* Work required
All of the data is to be restated word for word.

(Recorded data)
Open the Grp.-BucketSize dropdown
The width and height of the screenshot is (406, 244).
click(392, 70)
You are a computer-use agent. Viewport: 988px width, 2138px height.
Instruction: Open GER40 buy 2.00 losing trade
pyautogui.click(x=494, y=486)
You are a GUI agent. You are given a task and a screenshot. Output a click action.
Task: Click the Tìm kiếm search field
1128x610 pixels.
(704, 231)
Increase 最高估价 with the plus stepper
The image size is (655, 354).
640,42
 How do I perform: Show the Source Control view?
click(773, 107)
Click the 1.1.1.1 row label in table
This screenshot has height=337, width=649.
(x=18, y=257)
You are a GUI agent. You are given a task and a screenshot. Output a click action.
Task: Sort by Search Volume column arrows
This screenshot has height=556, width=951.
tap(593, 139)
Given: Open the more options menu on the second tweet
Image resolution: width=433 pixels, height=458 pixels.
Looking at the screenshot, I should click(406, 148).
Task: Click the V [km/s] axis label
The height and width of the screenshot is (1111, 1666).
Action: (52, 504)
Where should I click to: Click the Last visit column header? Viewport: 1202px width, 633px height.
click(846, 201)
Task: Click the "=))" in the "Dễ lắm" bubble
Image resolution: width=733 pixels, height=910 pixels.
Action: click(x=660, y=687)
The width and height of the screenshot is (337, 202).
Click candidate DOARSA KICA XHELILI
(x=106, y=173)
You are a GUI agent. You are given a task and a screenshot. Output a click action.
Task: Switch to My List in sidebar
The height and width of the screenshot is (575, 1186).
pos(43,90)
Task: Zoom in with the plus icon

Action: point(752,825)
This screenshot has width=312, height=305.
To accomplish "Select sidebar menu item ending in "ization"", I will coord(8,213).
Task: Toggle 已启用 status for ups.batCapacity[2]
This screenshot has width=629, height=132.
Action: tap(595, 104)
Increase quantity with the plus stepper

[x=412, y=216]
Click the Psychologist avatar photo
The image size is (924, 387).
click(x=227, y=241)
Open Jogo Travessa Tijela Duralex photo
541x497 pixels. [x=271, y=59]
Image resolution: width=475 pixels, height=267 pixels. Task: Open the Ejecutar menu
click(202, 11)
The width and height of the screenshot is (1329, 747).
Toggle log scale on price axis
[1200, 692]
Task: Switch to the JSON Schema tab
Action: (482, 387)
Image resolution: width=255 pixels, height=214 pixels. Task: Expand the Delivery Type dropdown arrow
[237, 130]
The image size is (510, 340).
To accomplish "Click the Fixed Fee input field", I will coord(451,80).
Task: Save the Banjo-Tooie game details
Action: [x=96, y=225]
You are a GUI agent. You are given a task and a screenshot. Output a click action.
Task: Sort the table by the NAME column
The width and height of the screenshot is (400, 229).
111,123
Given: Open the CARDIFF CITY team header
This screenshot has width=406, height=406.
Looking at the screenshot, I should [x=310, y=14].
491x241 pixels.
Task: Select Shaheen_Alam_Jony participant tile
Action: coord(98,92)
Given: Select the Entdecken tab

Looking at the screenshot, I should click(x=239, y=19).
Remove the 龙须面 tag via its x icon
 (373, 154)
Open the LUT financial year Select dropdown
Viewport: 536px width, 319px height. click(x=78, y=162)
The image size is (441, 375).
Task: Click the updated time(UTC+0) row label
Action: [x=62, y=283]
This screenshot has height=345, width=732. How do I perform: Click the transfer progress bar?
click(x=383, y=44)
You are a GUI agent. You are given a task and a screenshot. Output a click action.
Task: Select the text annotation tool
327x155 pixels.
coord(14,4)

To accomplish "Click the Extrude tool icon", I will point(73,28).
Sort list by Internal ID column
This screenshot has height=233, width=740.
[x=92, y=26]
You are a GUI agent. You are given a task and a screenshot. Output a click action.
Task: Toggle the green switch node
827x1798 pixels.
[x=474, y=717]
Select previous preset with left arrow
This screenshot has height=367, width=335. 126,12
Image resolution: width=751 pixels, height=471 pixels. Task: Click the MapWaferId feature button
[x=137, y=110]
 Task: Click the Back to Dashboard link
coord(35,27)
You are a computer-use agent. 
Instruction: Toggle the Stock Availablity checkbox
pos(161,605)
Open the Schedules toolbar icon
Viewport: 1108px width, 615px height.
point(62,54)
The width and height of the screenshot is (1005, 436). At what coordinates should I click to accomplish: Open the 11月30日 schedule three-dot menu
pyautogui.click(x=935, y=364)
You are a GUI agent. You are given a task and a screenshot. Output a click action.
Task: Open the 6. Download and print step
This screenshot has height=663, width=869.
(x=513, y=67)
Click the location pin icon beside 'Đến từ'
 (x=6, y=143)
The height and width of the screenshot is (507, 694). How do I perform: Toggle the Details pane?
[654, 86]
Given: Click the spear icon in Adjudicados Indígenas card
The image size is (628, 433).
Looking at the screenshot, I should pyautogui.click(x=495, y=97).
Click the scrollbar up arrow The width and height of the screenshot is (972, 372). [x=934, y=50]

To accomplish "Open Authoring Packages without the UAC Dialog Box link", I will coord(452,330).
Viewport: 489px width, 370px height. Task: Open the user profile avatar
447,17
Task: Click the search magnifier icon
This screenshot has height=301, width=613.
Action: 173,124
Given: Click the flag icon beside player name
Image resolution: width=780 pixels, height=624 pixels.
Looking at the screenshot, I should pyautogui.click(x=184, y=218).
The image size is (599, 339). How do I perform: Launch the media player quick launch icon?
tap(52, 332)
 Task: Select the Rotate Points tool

* Answer box
Open the Grp.-BucketSize dropdown
The width and height of the screenshot is (406, 244).
click(392, 70)
You are a computer-use agent. Viewport: 988px width, 2138px height.
Instruction: Open GER40 buy 2.00 losing trade
pyautogui.click(x=494, y=486)
You are a GUI agent. You are given a task and a screenshot. Output a click action.
Task: Click the Tìm kiếm search field
1128x610 pixels.
(704, 231)
Increase 最高估价 with the plus stepper
The image size is (655, 354).
640,42
 How do I perform: Show the Source Control view?
click(773, 107)
Click the 1.1.1.1 row label in table
This screenshot has height=337, width=649.
(x=18, y=257)
You are a GUI agent. You are given a task and a screenshot. Output a click action.
Task: Sort by Search Volume column arrows
This screenshot has height=556, width=951.
tap(593, 139)
Given: Open the more options menu on the second tweet
Image resolution: width=433 pixels, height=458 pixels.
Looking at the screenshot, I should click(406, 148).
Task: Click the V [km/s] axis label
The height and width of the screenshot is (1111, 1666).
Action: (52, 504)
Where should I click to: Click the Last visit column header? Viewport: 1202px width, 633px height.
click(846, 201)
Task: Click the "=))" in the "Dễ lắm" bubble
Image resolution: width=733 pixels, height=910 pixels.
Action: click(x=660, y=687)
The width and height of the screenshot is (337, 202).
Click candidate DOARSA KICA XHELILI
(x=106, y=173)
You are a GUI agent. You are given a task and a screenshot. Output a click action.
Task: Switch to My List in sidebar
The height and width of the screenshot is (575, 1186).
pos(43,90)
Task: Zoom in with the plus icon

Action: point(752,825)
This screenshot has width=312, height=305.
To accomplish "Select sidebar menu item ending in "ization"", I will coord(8,213).
Task: Toggle 已启用 status for ups.batCapacity[2]
This screenshot has width=629, height=132.
Action: tap(595, 104)
Increase quantity with the plus stepper

[x=412, y=216]
Click the Psychologist avatar photo
The image size is (924, 387).
click(x=227, y=241)
Open Jogo Travessa Tijela Duralex photo
541x497 pixels. [x=271, y=59]
Image resolution: width=475 pixels, height=267 pixels. Task: Open the Ejecutar menu
click(202, 11)
The width and height of the screenshot is (1329, 747).
Toggle log scale on price axis
[1200, 692]
Task: Switch to the JSON Schema tab
Action: (482, 387)
Image resolution: width=255 pixels, height=214 pixels. Task: Expand the Delivery Type dropdown arrow
[237, 130]
The image size is (510, 340).
To accomplish "Click the Fixed Fee input field", I will coord(451,80).
Task: Save the Banjo-Tooie game details
Action: [x=96, y=225]
You are a GUI agent. You are given a task and a screenshot. Output a click action.
Task: Sort the table by the NAME column
The width and height of the screenshot is (400, 229).
111,123
Given: Open the CARDIFF CITY team header
This screenshot has width=406, height=406.
Looking at the screenshot, I should [x=310, y=14].
491x241 pixels.
Task: Select Shaheen_Alam_Jony participant tile
Action: coord(98,92)
Given: Select the Entdecken tab

Looking at the screenshot, I should click(x=239, y=19).
Remove the 龙须面 tag via its x icon
 (373, 154)
Open the LUT financial year Select dropdown
Viewport: 536px width, 319px height. click(x=78, y=162)
The image size is (441, 375).
Task: Click the updated time(UTC+0) row label
Action: [x=62, y=283]
This screenshot has height=345, width=732. How do I perform: Click the transfer progress bar?
click(x=383, y=44)
You are a GUI agent. You are given a task and a screenshot. Output a click action.
Task: Select the text annotation tool
327x155 pixels.
coord(14,4)

To accomplish "Click the Extrude tool icon", I will point(73,28).
Sort list by Internal ID column
This screenshot has height=233, width=740.
[x=92, y=26]
You are a GUI agent. You are given a task and a screenshot. Output a click action.
Task: Toggle the green switch node
827x1798 pixels.
[x=474, y=717]
Select previous preset with left arrow
This screenshot has height=367, width=335. 126,12
Image resolution: width=751 pixels, height=471 pixels. Task: Click the MapWaferId feature button
[x=137, y=110]
 Task: Click the Back to Dashboard link
coord(35,27)
You are a computer-use agent. 
Instruction: Toggle the Stock Availablity checkbox
pos(161,605)
Open the Schedules toolbar icon
Viewport: 1108px width, 615px height.
point(62,54)
The width and height of the screenshot is (1005, 436). At what coordinates should I click to accomplish: Open the 11月30日 schedule three-dot menu
pyautogui.click(x=935, y=364)
You are a GUI agent. You are given a task and a screenshot. Output a click action.
Task: Open the 6. Download and print step
This screenshot has height=663, width=869.
(x=513, y=67)
Click the location pin icon beside 'Đến từ'
 (x=6, y=143)
The height and width of the screenshot is (507, 694). How do I perform: Toggle the Details pane?
[654, 86]
Given: Click the spear icon in Adjudicados Indígenas card
The image size is (628, 433).
Looking at the screenshot, I should pyautogui.click(x=495, y=97).
Click the scrollbar up arrow The width and height of the screenshot is (972, 372). [x=934, y=50]

To accomplish "Open Authoring Packages without the UAC Dialog Box link", I will coord(452,330).
Viewport: 489px width, 370px height. Task: Open the user profile avatar
447,17
Task: Click the search magnifier icon
This screenshot has height=301, width=613.
Action: 173,124
Given: Click the flag icon beside player name
Image resolution: width=780 pixels, height=624 pixels.
Looking at the screenshot, I should pyautogui.click(x=184, y=218).
The image size is (599, 339). How do I perform: Launch the media player quick launch icon?
tap(52, 332)
 Task: Select the Rotate Points tool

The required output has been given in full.